Privacy Policy
We are so serious about privacy that we do not even want your data. This policy explains what little we do collect, why, and how.
Data controller: Activemind Solutions AB · Last updated: 2026-05-22
This website
securecodebydesign.com is a static website with no analytics, no tracking scripts, and no cookies. We do not embed third-party SDKs, advertising pixels, or behavioural monitoring of any kind.
Our hosting provider (Oderland) retains standard web server logs — IP address, timestamp, requested URL, HTTP status code, and user agent. These logs exist for operational and security purposes and are not used for profiling or marketing. They are retained according to Oderland's standard data retention policy.
Fonts are self-hosted on our server. No request is made to Google Fonts, Google's servers, or any other third party when loading this website.
Contact enquiries
When you contact us via email at info@activemind.se or security@activemind.se, the information you provide is used solely to respond to your enquiry. We do not add email addresses to mailing lists without explicit consent.
Email is processed by Activemind Solutions AB and stored on our mail servers in accordance with Swedish law and GDPR.
scd CLI — zero data collection
The scd command-line tool runs entirely on your machine. It does not send your source code, scan findings, file paths, repository names, or any other data anywhere. No network connection is made during a standard scan.

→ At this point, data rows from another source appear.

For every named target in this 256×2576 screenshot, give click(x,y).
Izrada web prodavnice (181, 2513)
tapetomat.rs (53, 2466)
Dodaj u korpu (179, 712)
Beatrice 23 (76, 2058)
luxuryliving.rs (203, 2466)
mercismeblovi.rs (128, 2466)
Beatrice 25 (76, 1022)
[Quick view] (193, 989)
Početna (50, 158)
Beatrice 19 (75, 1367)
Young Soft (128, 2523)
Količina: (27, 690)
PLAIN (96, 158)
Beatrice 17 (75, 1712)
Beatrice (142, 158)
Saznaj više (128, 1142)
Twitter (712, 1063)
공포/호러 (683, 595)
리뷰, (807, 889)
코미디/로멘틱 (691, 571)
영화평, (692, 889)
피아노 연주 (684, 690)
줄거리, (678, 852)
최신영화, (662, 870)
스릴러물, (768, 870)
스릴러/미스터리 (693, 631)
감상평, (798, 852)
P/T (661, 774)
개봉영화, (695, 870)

The only optional network activity is the AI deep analysis feature (scd scan --deep), which is opt-in and documented separately below.
scd-server — self-hosted, your infrastructure
scd-server is a self-hosted product that runs inside your own infrastructure. Activemind has no access to your scd-server installation, your scan results, your findings, your developer activity, or any other data stored by scd-server.

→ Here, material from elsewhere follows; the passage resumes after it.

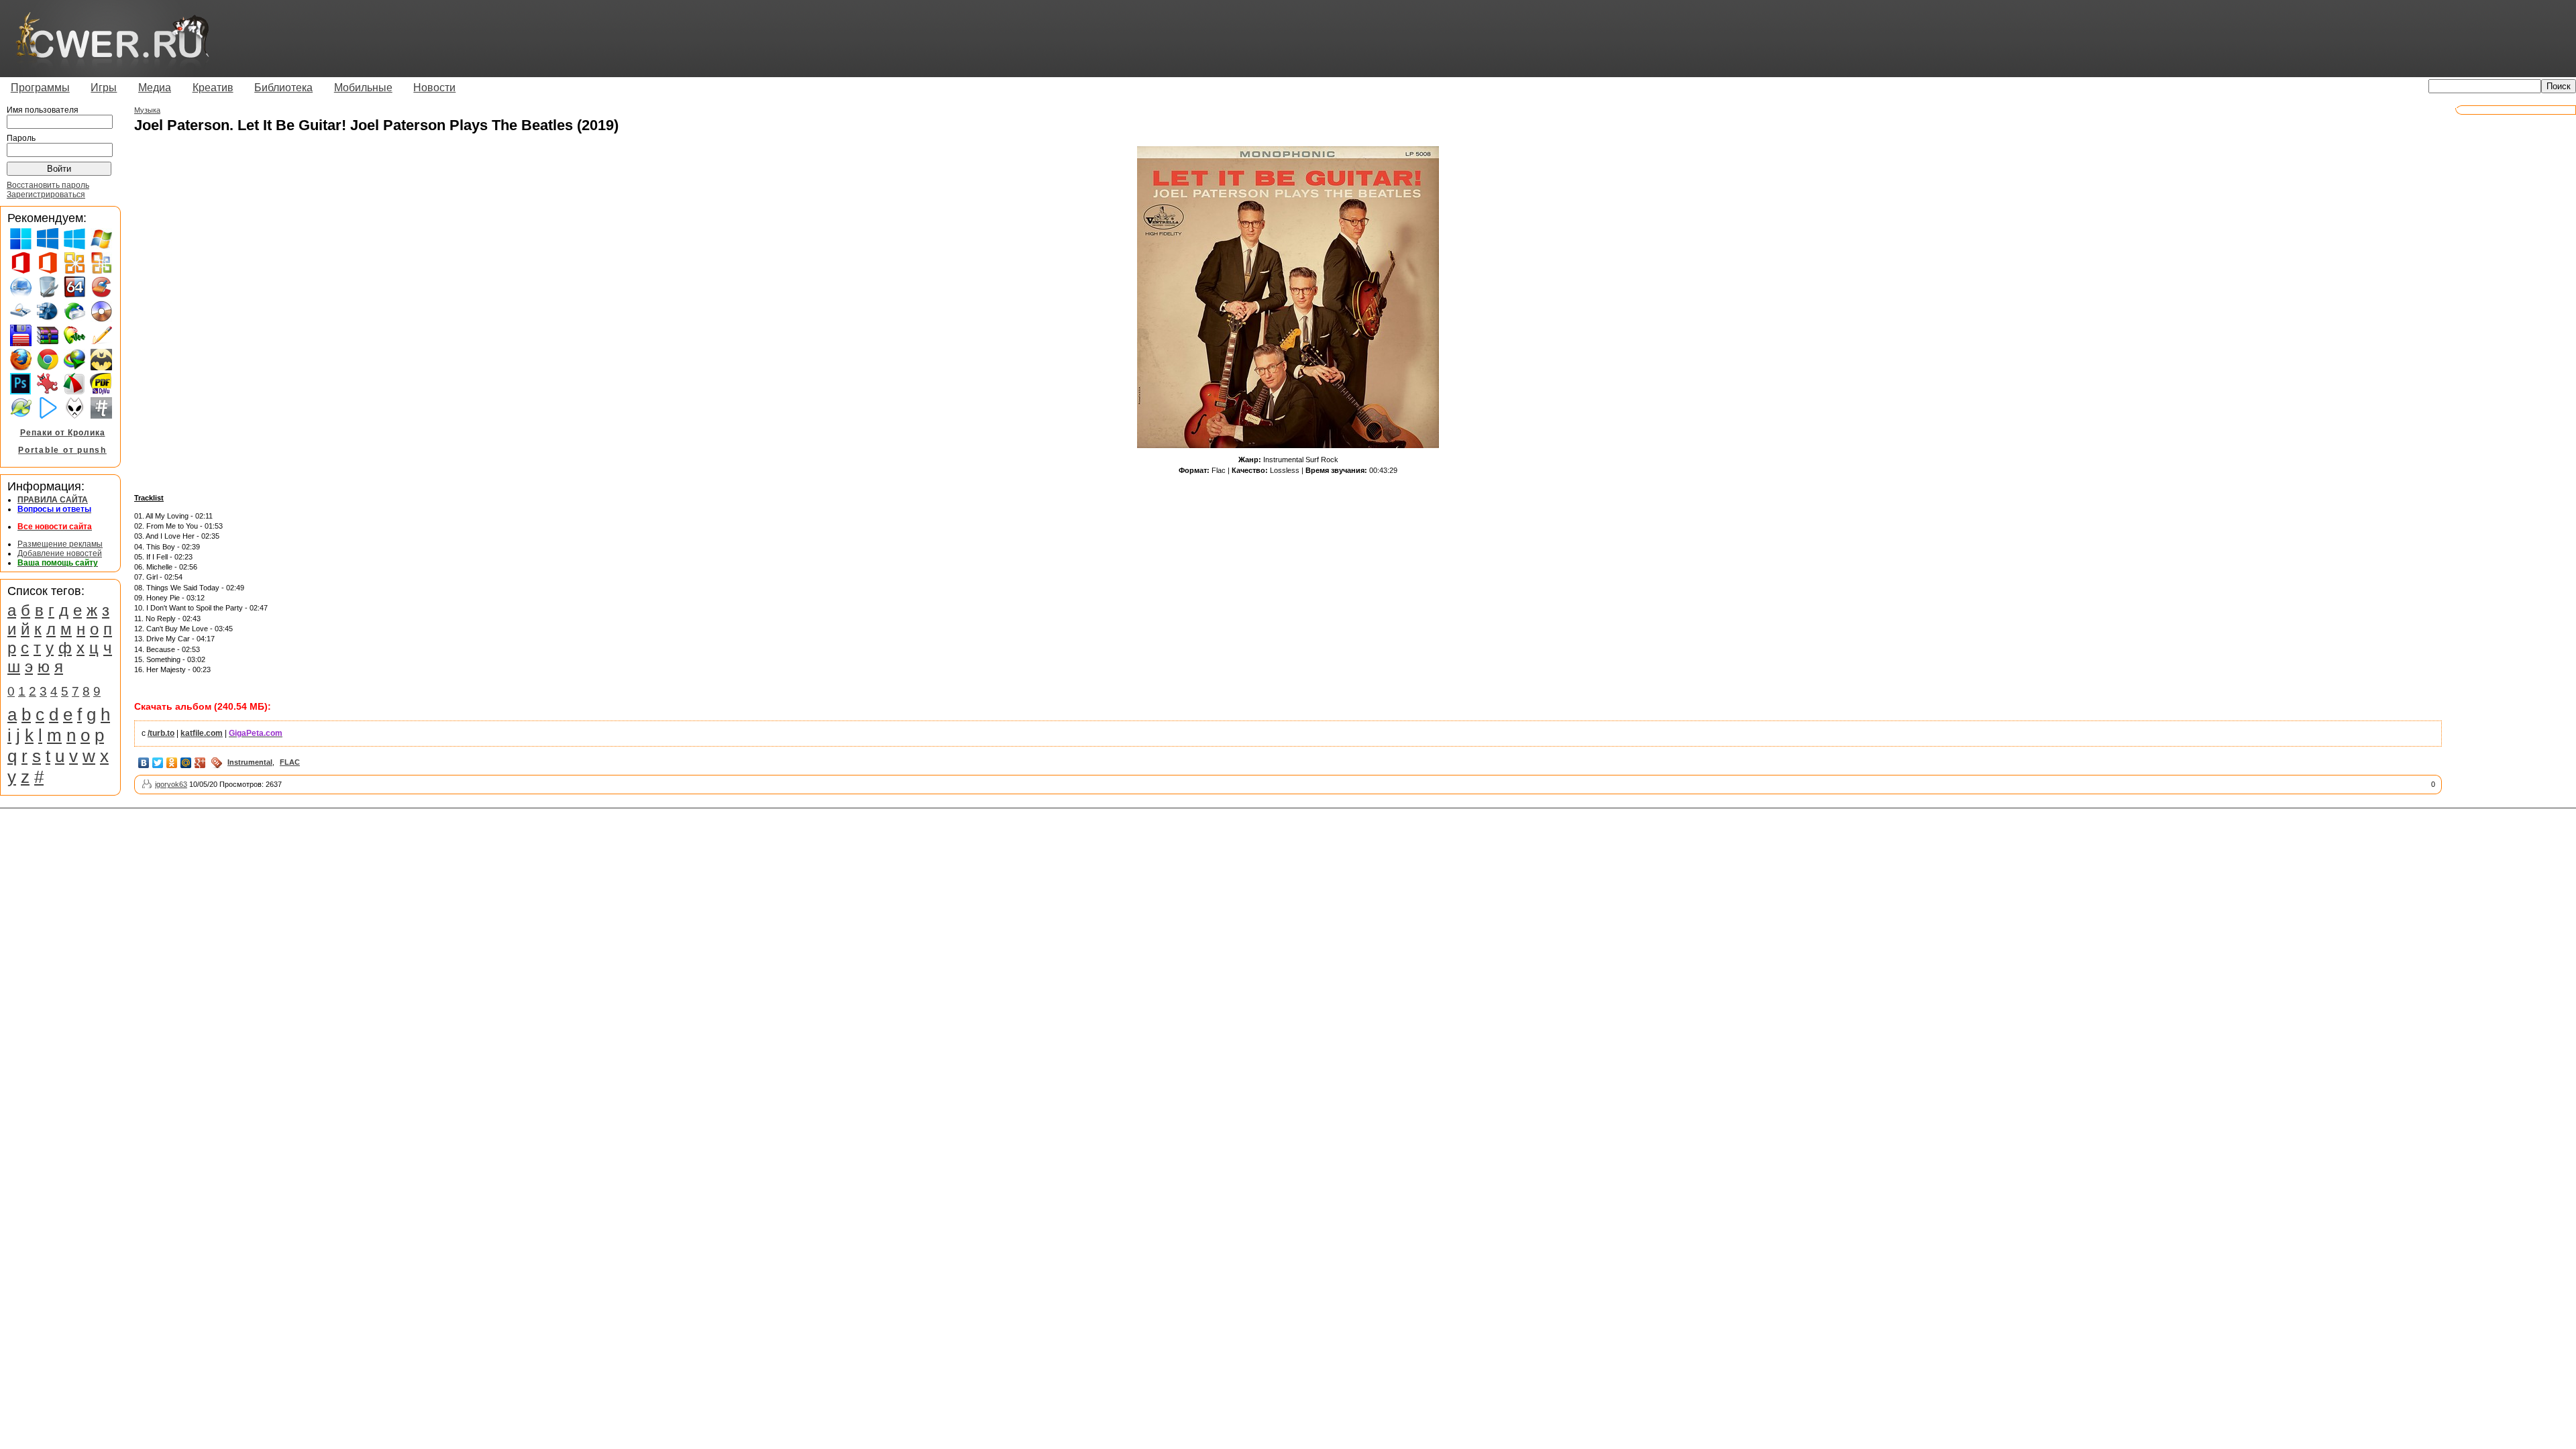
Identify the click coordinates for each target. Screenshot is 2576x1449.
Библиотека (283, 87)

scd-server makes one outbound connection to Activemind infrastructure: a license heartbeat sent every 24 hours to api.securecodebydesign.com. This request contains:
- Your licence key and signature — used to verify that the licence is valid
- A machine fingerprint — used solely to verify that the licence is being used on the authorised installation, not for tracking or profiling of any kind
- The scd-server version number
- A timestamp
No code, no findings, no user data, and no repository information is included in this request. Every scd-server release ships with an integrity manifest that documents this connection in full.
AI deep analysis (opt-in)
When AI deep analysis is triggered with scd scan --deep, the CLI sends the request to scd-server, which in turn forwards the relevant data to the configured AI provider. Only the following is sent to the AI provider:
- The triggering code line
- Up to 8 lines of surrounding context
- The rule ID and finding category
Whole files, file paths, repository structure, and other findings are never transmitted. Every analysis result records code_left_environment: true/false in the audit output, giving you a verifiable, per-finding record.
The applicable privacy policy and data processing terms are those of the configured AI provider. When using a cloud-based AI provider, the data described above is processed according to that provider's terms. When using a local AI provider (coming soon), nothing leaves your network — analysis runs entirely within your own infrastructure.
Subscription and licence data
When purchasing a subscription or licence for scd-server, we collect and store the information necessary to manage the customer relationship: company name, contact name, email address, and billing information. This data is used for licence management, invoicing, and customer support.
The legal basis for this processing is performance of contract (GDPR Article 6(1)(b)). We retain this data for as long as the customer relationship is active and for as long as required by Swedish accounting legislation (seven years).
This data is not shared with third parties except where required to fulfil the contract (for example, payment processing), and is not used for any purpose other than managing the customer relationship and the associated licence.
Your rights
Under GDPR, you have the right to access, correct, and request deletion of any personal data we hold about you. Since we collect very little data, most requests will result in confirmation that we hold nothing beyond standard server logs.
To exercise your rights, contact us at info@activemind.se. We aim to respond within 30 days.
Data controller
Activemind Solutions AB
Sweden
info@activemind.se
Changes to this policy
If we make material changes to this policy, we will update the "Last updated" date at the top of this page. We will not reduce your rights under this policy without clear notice.